Killer View Read online

Page 7


  “You’re right. Her brother. But he moved to Maine, I think it was. This is like a year ago, and Mark and Francine took over caring for the place.”

  “So he’d been going up there to fix it up.”

  “Initially, yes. But then he and Randy started using it…”

  “To hunt,” Walt said, when she failed to finish.

  “Yeah. You knew about that? They didn’t exactly want that to be public knowledge. Bad for business.”

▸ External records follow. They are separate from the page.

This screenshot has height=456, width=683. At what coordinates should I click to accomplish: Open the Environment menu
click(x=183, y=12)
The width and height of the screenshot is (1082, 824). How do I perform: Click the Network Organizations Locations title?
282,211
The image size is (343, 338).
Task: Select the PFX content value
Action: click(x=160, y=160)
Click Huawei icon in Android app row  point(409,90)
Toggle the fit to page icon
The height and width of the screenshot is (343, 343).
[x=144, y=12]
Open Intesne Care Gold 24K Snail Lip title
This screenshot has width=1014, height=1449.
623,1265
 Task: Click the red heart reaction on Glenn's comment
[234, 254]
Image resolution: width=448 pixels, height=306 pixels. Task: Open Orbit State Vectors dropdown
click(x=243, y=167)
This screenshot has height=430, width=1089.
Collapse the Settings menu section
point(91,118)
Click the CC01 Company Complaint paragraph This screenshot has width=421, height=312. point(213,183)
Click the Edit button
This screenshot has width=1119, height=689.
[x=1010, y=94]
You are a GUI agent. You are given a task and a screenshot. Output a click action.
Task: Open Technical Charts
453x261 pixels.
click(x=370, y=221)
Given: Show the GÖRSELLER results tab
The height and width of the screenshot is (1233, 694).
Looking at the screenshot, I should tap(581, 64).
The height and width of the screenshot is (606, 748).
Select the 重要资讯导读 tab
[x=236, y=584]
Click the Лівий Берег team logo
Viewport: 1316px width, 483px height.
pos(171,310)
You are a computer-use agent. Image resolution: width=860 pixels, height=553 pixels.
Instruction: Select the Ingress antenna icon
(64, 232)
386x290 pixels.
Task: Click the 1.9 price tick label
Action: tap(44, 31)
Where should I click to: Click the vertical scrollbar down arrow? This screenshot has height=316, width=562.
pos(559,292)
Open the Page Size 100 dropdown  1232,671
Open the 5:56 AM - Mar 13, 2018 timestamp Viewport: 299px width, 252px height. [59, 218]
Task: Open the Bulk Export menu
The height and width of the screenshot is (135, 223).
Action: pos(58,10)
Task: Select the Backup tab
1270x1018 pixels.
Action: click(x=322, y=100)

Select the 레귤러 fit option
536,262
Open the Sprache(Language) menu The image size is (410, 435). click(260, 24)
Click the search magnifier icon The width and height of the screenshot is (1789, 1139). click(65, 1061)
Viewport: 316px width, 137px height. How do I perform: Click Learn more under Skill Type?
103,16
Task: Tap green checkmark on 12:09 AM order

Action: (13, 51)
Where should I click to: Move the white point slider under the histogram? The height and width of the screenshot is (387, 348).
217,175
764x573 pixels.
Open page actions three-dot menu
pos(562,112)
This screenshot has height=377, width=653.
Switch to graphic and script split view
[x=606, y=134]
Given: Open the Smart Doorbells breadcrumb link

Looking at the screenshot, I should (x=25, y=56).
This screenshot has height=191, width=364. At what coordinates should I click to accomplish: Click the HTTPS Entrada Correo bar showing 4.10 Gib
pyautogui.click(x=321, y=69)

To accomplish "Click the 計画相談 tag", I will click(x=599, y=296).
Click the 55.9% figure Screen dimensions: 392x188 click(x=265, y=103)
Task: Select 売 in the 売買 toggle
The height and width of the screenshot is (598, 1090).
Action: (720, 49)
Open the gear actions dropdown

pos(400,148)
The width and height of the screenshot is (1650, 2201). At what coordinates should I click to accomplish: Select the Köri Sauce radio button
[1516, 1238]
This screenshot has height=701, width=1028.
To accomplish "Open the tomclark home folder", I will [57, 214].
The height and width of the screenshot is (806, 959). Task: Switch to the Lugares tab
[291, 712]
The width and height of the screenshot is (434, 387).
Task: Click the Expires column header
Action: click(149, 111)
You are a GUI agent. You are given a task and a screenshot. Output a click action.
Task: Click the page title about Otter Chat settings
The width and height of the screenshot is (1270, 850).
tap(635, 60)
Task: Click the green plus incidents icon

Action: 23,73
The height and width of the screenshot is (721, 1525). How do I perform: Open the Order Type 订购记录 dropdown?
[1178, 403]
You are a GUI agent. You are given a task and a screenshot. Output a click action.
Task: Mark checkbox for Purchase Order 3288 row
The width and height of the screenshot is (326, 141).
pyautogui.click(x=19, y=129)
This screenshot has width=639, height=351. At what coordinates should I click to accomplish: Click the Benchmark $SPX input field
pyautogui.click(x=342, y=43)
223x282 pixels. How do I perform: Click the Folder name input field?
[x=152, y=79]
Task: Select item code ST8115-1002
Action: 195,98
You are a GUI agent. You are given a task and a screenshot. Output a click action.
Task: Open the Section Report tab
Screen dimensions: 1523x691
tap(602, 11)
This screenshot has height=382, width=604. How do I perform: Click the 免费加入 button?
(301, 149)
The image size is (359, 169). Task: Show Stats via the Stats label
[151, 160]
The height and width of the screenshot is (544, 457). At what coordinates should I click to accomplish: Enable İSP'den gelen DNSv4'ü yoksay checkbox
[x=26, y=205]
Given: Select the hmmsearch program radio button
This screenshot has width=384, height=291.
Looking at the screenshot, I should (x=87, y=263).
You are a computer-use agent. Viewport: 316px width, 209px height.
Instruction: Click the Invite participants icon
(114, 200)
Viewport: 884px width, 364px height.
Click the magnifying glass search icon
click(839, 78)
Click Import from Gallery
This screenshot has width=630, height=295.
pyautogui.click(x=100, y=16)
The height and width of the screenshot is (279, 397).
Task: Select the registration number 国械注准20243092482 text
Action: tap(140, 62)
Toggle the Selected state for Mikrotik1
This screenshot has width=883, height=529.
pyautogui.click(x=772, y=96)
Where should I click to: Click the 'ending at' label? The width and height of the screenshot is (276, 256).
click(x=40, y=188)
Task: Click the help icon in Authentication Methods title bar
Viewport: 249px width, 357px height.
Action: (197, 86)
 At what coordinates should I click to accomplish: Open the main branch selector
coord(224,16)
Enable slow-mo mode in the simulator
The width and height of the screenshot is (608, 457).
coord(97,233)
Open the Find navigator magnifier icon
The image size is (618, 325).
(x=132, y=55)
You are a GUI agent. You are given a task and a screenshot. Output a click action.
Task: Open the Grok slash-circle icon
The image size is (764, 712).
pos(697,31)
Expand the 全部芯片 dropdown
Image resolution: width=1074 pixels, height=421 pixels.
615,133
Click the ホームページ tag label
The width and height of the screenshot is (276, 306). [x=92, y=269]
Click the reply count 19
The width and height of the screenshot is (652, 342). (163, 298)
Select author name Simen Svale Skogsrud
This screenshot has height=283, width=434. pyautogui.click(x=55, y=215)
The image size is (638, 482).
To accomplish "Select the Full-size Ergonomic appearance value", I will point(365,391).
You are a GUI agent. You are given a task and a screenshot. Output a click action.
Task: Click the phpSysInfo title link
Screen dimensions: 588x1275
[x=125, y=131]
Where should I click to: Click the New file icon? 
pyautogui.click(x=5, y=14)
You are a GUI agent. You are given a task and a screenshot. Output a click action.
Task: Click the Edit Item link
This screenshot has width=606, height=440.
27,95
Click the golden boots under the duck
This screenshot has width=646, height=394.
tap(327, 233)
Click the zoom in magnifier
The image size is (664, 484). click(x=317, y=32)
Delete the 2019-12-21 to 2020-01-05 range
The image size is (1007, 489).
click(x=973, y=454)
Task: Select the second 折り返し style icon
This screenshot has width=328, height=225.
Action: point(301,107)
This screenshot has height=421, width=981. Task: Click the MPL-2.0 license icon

  “I’ve known Mark a long time,” Walt said, still angry at himself for having forgotten about the cabin. “Do you know where it is, exactly?”

  She shook her head. “Randy’s death was an accident, right?”

  “Sure looks like it,” Walt said, not wanting to start anything, “but we have to investigate it, anyway.”

  “They were superclose. It doesn’t surprise me Mark’s gone off like this.” Tears formed in her eyes. They weren’t the first.

  “Who else might know?” Walt said. “About the cabin? Anyone who works here?”

  “I doubt it. Francine, of course.” As she met eyes with Walt, a spark of realization ignited in hers. “She’s missing too, isn’t she? Oh my God. You can’t find either of them.”

  “As you said,” Walt reminded, keeping his voice level, “they probably just need a day or two in private to grieve. My guess is, we’ll find them at the cabin. I might give them another day before trying.”

  Her eyes softened, thanking him, and she nodded. “Good people,” she choked out.

  “Yeah.”

  The tears finally spilled, and she laughed at herself out of embarrassment, saying, “I thought I was done with this.” She dabbed her eyes with tissue.

  “If Sally could get back to me about those deliveries…” he said.

  “Will do.”

  As Walt stood, the dozen dogs in the room hurried to him, nosing him and whining.

  She laughed. “We kind of spoil them in here.”

  “I’ll say.” He pet several.

  “You might try Kira,” she said.

  “Excuse me?” he said. Mention of the name turned Walt around sharply to face Jillian.

  “Mark’s assistant, Kira. I suppose there’s a chance she might know how to find the cabin.”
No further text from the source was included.